Question

Which of the following has $\text{p}\pi -\text{d}\pi $ bonding?
A. $\text{NO}_{3}^{-}$
B. $\text{SO}_{3}^{2-}$
C. $\text{BO}_{3}^{3-}$
D. $\text{CO}_{3}^{2-}$

Answer 1

Hint: The main concept behind this is not to check the hybridization and orbitals overlapping in all the options but to simply check if the elements contain d-orbitals or not. Because if the elements in the ionic species will not have d-orbitals then how come they form $\text{p}\pi -\text{d}\pi $ with one another. If the elements belong to ${{3}^{\text{rd}}}$ period, then it contains d-orbitals.

Complete step by step answer:
Let us check if the elements have d-orbitals or not, which can be easily found by writing the electronic configuration of the elements. If their electronic configuration has a third shell present then, they are likely to form $\text{p}\pi -\text{d}\pi $ bonding.

A. $\text{NO}_{3}^{-}$ : This compound is nitrate ion. It contains one nitrogen atom $\left( \text{N} \right)$ and three oxygen atoms $\left( \text{O} \right)$ in it. The atomic number of nitrogen is 7 then, its electronic configuration is $1{{\text{s}}^{2}}\text{2}{{\text{s}}^{2}}\text{2}{{\text{p}}^{3}}$. The atomic number of oxygen is 8 then, its electronic configuration is $1{{\text{s}}^{2}}\text{2}{{\text{s}}^{2}}\text{2}{{\text{p}}^{4}}$. The electrons in both the elements are filled in 1 and 2 shells only. So, it will not form $\text{p}\pi -\text{d}\pi $ bonding.

B. $\text{SO}_{3}^{2-}$: This compound is sulphite ion. It contains one sulphur atom $\left( \text{S} \right)$ and three oxygen atoms $\left( \text{O} \right)$ in it. The atomic number of sulphur is 16 then, its electronic configuration is $1{{\text{s}}^{2}}\text{2}{{\text{s}}^{2}}\text{2}{{\text{p}}^{6}}3{{\text{s}}^{2}}3{{\text{p}}^{4}}$. The atomic number of oxygen is 8 then, its electronic configuration is $1{{\text{s}}^{2}}\text{2}{{\text{s}}^{2}}\text{2}{{\text{p}}^{4}}$. The electrons in sulphur are filled in 1, 2 and 3 shells. So, it will form $\text{p}\pi -\text{d}\pi $ bonding.

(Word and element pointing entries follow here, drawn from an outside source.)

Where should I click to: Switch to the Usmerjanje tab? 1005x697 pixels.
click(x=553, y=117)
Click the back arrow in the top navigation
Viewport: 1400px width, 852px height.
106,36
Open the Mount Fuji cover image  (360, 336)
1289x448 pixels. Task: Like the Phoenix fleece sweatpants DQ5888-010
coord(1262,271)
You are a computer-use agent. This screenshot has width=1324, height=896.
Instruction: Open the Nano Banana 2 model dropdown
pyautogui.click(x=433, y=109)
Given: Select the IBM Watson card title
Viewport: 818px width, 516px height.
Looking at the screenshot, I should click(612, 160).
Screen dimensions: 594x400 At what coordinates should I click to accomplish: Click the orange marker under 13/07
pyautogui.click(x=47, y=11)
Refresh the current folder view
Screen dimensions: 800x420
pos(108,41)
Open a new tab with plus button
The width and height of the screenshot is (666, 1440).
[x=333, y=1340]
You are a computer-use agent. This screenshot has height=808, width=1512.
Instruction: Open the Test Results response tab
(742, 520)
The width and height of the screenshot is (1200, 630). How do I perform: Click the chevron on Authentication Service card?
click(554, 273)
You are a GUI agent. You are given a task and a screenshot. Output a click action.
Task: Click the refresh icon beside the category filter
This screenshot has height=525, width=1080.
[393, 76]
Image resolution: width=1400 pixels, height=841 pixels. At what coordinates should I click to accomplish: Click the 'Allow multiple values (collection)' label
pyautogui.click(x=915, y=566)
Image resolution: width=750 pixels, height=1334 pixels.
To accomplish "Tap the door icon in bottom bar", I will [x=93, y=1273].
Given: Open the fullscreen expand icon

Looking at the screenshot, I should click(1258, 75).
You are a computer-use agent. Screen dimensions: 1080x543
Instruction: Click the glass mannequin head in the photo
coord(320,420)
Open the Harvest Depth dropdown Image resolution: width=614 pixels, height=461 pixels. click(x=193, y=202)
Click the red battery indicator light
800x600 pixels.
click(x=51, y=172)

C. $\text{BO}_{3}^{3-}$: This compound is borate ion. It contains one boron atom $\left( \text{B} \right)$ and three oxygen atoms $\left( \text{O} \right)$ in it. The atomic number of boron is 5. The electronic configuration of boron is $1{{\text{s}}^{2}}\text{2}{{\text{s}}^{2}}\text{2}{{\text{p}}^{1}}$ . The atomic number of oxygen is 8 then, its electronic configuration is $1{{\text{s}}^{2}}\text{2}{{\text{s}}^{2}}\text{2}{{\text{p}}^{4}}$. The electrons in both the elements are filled in 1 and 2 shells only. So, it will not form $\text{p}\pi -\text{d}\pi $ bonding.

D. $\text{CO}_{3}^{2-}$: This compound is carbonate ion. It contains one carbon atom $\left( \text{C} \right)$ and three oxygen atoms $\left( \text{O} \right)$ in it. The atomic number of carbon is 6 then, its electronic configuration is $1{{\text{s}}^{2}}\text{2}{{\text{s}}^{2}}\text{2}{{\text{p}}^{2}}$. The atomic number of oxygen is 8 then, its electronic configuration is $1{{\text{s}}^{2}}\text{2}{{\text{s}}^{2}}\text{2}{{\text{p}}^{4}}$. The electrons in both the elements are filled in 1 and 2 shells only. So, it will not form $\text{p}\pi -\text{d}\pi $ bonding.
$\text{SO}_{3}^{2-}$ has $\text{p}\pi -\text{d}\pi $ bonding
So, the correct answer is “Option B”.

Note: The elements present in the third shell are said to have d-orbital, although they do not have electrons present in d-orbitals but, this in ground state only. At excited state, when compounds undergo hybridization through d-orbitals present in it and extend their octets, to form bonds. So, they tend to be called as third period elements that have d-orbitals.